____ BEREITGESTELLTES MATERIAL

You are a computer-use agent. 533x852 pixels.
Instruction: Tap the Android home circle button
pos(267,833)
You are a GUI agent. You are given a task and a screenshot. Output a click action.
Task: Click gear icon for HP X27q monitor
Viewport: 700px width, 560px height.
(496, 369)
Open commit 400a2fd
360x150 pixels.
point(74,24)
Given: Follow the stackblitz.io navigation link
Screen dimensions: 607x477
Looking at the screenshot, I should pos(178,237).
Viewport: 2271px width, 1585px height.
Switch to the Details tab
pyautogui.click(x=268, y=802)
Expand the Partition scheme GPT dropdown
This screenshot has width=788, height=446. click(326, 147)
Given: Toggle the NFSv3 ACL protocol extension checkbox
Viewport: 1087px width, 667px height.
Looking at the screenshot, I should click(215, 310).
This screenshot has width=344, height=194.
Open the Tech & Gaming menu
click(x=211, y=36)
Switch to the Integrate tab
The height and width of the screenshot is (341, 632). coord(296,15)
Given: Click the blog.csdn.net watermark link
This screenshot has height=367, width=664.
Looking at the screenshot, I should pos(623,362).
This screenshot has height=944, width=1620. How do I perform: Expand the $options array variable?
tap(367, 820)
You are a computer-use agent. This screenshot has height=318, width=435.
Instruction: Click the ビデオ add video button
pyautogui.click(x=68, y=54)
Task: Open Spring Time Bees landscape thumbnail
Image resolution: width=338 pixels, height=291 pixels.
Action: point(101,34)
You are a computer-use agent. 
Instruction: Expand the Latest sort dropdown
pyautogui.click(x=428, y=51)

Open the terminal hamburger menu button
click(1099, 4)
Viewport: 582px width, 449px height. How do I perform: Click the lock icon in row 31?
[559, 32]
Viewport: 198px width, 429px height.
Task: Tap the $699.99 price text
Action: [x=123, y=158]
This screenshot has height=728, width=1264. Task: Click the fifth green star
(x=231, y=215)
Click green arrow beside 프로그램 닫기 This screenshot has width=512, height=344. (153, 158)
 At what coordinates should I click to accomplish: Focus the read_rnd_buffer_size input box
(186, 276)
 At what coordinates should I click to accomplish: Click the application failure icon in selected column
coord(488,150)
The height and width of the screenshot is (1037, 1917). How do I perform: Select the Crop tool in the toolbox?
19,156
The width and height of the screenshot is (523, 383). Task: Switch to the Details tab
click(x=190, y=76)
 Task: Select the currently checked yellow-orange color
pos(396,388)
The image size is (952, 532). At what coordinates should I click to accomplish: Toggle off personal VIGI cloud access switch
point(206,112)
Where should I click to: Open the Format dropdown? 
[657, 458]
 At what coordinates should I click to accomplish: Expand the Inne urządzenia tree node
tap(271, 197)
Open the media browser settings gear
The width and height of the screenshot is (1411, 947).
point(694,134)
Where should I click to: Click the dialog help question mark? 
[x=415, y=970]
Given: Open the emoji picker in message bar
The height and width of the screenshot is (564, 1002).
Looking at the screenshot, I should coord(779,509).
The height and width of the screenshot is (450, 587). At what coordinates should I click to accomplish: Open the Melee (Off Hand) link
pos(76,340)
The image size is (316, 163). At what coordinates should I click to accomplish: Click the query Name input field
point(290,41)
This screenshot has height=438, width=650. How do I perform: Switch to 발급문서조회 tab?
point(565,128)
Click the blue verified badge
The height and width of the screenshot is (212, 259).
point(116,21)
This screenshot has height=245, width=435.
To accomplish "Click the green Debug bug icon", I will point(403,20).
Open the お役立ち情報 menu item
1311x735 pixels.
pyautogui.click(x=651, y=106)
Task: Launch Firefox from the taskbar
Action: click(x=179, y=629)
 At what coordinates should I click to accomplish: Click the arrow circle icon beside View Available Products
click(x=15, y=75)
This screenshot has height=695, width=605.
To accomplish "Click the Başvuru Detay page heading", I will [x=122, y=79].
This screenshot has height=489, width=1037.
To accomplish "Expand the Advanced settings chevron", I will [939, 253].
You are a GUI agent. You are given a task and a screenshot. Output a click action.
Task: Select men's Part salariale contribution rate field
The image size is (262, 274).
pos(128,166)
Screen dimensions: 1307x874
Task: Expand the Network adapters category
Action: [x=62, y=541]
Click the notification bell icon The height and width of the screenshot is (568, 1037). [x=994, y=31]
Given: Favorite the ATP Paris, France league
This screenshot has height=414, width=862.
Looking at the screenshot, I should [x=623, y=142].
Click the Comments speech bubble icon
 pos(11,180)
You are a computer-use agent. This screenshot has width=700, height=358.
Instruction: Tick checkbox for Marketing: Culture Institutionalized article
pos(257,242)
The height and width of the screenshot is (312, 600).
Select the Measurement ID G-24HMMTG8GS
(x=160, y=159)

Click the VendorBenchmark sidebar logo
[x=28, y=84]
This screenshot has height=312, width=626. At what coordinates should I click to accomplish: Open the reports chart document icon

________

Material aktualisieren: jedes Vorkommen von „Instruction“ durch „Directive“ ersetzen und alles Übrige unverändert wiedergeben.

[ANTWORT ZUR ÜBUNG]:
You are a computer-use agent. 533x852 pixels.
Directive: Tap the Android home circle button
pos(267,833)
You are a GUI agent. You are given a task and a screenshot. Output a click action.
Task: Click gear icon for HP X27q monitor
Viewport: 700px width, 560px height.
(496, 369)
Open commit 400a2fd
360x150 pixels.
point(74,24)
Given: Follow the stackblitz.io navigation link
Screen dimensions: 607x477
Looking at the screenshot, I should pos(178,237).
Viewport: 2271px width, 1585px height.
Switch to the Details tab
pyautogui.click(x=268, y=802)
Expand the Partition scheme GPT dropdown
This screenshot has width=788, height=446. click(326, 147)
Given: Toggle the NFSv3 ACL protocol extension checkbox
Viewport: 1087px width, 667px height.
Looking at the screenshot, I should click(215, 310).
This screenshot has width=344, height=194.
Open the Tech & Gaming menu
click(x=211, y=36)
Switch to the Integrate tab
The height and width of the screenshot is (341, 632). coord(296,15)
Given: Click the blog.csdn.net watermark link
This screenshot has height=367, width=664.
Looking at the screenshot, I should pos(623,362).
This screenshot has height=944, width=1620. How do I perform: Expand the $options array variable?
tap(367, 820)
You are a computer-use agent. This screenshot has height=318, width=435.
Directive: Click the ビデオ add video button
pyautogui.click(x=68, y=54)
Task: Open Spring Time Bees landscape thumbnail
Image resolution: width=338 pixels, height=291 pixels.
Action: point(101,34)
You are a computer-use agent. 
Directive: Expand the Latest sort dropdown
pyautogui.click(x=428, y=51)

Open the terminal hamburger menu button
click(1099, 4)
Viewport: 582px width, 449px height. How do I perform: Click the lock icon in row 31?
[559, 32]
Viewport: 198px width, 429px height.
Task: Tap the $699.99 price text
Action: [x=123, y=158]
This screenshot has height=728, width=1264. Task: Click the fifth green star
(x=231, y=215)
Click green arrow beside 프로그램 닫기 This screenshot has width=512, height=344. (153, 158)
 At what coordinates should I click to accomplish: Focus the read_rnd_buffer_size input box
(186, 276)
 At what coordinates should I click to accomplish: Click the application failure icon in selected column
coord(488,150)
The height and width of the screenshot is (1037, 1917). How do I perform: Select the Crop tool in the toolbox?
19,156
The width and height of the screenshot is (523, 383). Task: Switch to the Details tab
click(x=190, y=76)
 Task: Select the currently checked yellow-orange color
pos(396,388)
The image size is (952, 532). At what coordinates should I click to accomplish: Toggle off personal VIGI cloud access switch
point(206,112)
Where should I click to: Open the Format dropdown? 
[657, 458]
 At what coordinates should I click to accomplish: Expand the Inne urządzenia tree node
tap(271, 197)
Open the media browser settings gear
The width and height of the screenshot is (1411, 947).
point(694,134)
Where should I click to: Click the dialog help question mark? 
[x=415, y=970]
Given: Open the emoji picker in message bar
The height and width of the screenshot is (564, 1002).
Looking at the screenshot, I should coord(779,509).
The height and width of the screenshot is (450, 587). At what coordinates should I click to accomplish: Open the Melee (Off Hand) link
pos(76,340)
The image size is (316, 163). At what coordinates should I click to accomplish: Click the query Name input field
point(290,41)
This screenshot has height=438, width=650. How do I perform: Switch to 발급문서조회 tab?
point(565,128)
Click the blue verified badge
The height and width of the screenshot is (212, 259).
point(116,21)
This screenshot has height=245, width=435.
To accomplish "Click the green Debug bug icon", I will point(403,20).
Open the お役立ち情報 menu item
1311x735 pixels.
pyautogui.click(x=651, y=106)
Task: Launch Firefox from the taskbar
Action: click(x=179, y=629)
 At what coordinates should I click to accomplish: Click the arrow circle icon beside View Available Products
click(x=15, y=75)
This screenshot has height=695, width=605.
To accomplish "Click the Başvuru Detay page heading", I will [x=122, y=79].
This screenshot has height=489, width=1037.
To accomplish "Expand the Advanced settings chevron", I will [939, 253].
You are a GUI agent. You are given a task and a screenshot. Output a click action.
Task: Select men's Part salariale contribution rate field
The image size is (262, 274).
pos(128,166)
Screen dimensions: 1307x874
Task: Expand the Network adapters category
Action: [x=62, y=541]
Click the notification bell icon The height and width of the screenshot is (568, 1037). [x=994, y=31]
Given: Favorite the ATP Paris, France league
This screenshot has height=414, width=862.
Looking at the screenshot, I should [x=623, y=142].
Click the Comments speech bubble icon
 pos(11,180)
You are a computer-use agent. This screenshot has width=700, height=358.
Directive: Tick checkbox for Marketing: Culture Institutionalized article
pos(257,242)
The height and width of the screenshot is (312, 600).
Select the Measurement ID G-24HMMTG8GS
(x=160, y=159)

Click the VendorBenchmark sidebar logo
[x=28, y=84]
This screenshot has height=312, width=626. At what coordinates should I click to accomplish: Open the reports chart document icon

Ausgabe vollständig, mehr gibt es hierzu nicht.